Quizás haya sido Alexander Scriabin, el compositor y pianista ruso, quien más cerca le anduvo. En efecto, para Scriabin la música era una suerte de lenguaje cifrado pero intraducible al verbo, una visión pitagórica del mundo como una estructura matemática, cuya única equivalencia fuera del sonido era el color. Y así consiguió sugerir la filmación de su música hecha juego de colores mediante un aparato especial cuyos resultados hoy nos atraen, sobre todo, por su lado pintoresco.
En otro orden, Bruno Walter también se vinculó con la antroposofía. Al nacer una de sus hijas, sufrió una parálisis en un brazo que le impedía tocar el piano y le molestaba para dirigir orquestas. Consultó con Sigmund Freud quien le propuso como terapia irse a Sicilia y contemplar la estatuaria clásica. La receta no produjo ningún resultado y Walter acabó curando su “síntoma de conversión” con una dieta naturista aconsejada por sus amigos antroposóficos.

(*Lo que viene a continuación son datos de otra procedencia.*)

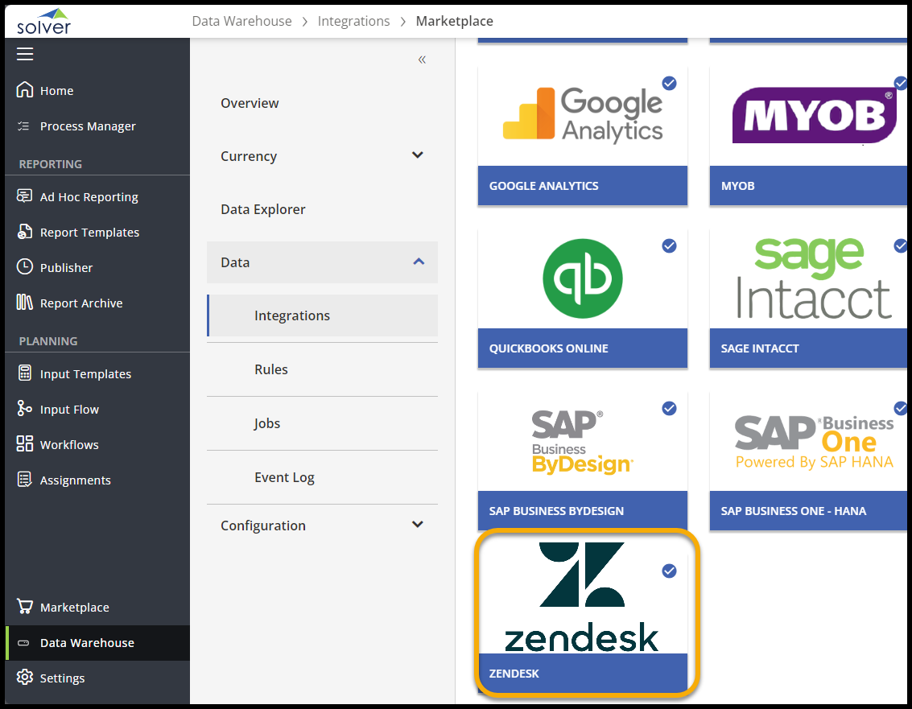Click the Input Flow branch icon
912x709 pixels.
pos(25,409)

Un colorista del sonido y un director de orquesta ¿bastan para acreditar la ligazón entre Steiner y la música? Creo que no pero no nos vayamos tan lejos de este remoto seguidor del mítico Pitágoras. La música es, según el pitagorismo, la manifestación sonora del orden matemático que rige la naturaleza, de modo que, cuando saltan algunas de sus costuras, es factible que los sentidos se reúnan y veamos el color del sonido o escuchemos la voz del color. El alma, la totalidad de nuestra vida corporal, tiene entonces la palabra. Mejor dicho, empieza a cantar, aunque sea en un idioma intraducible.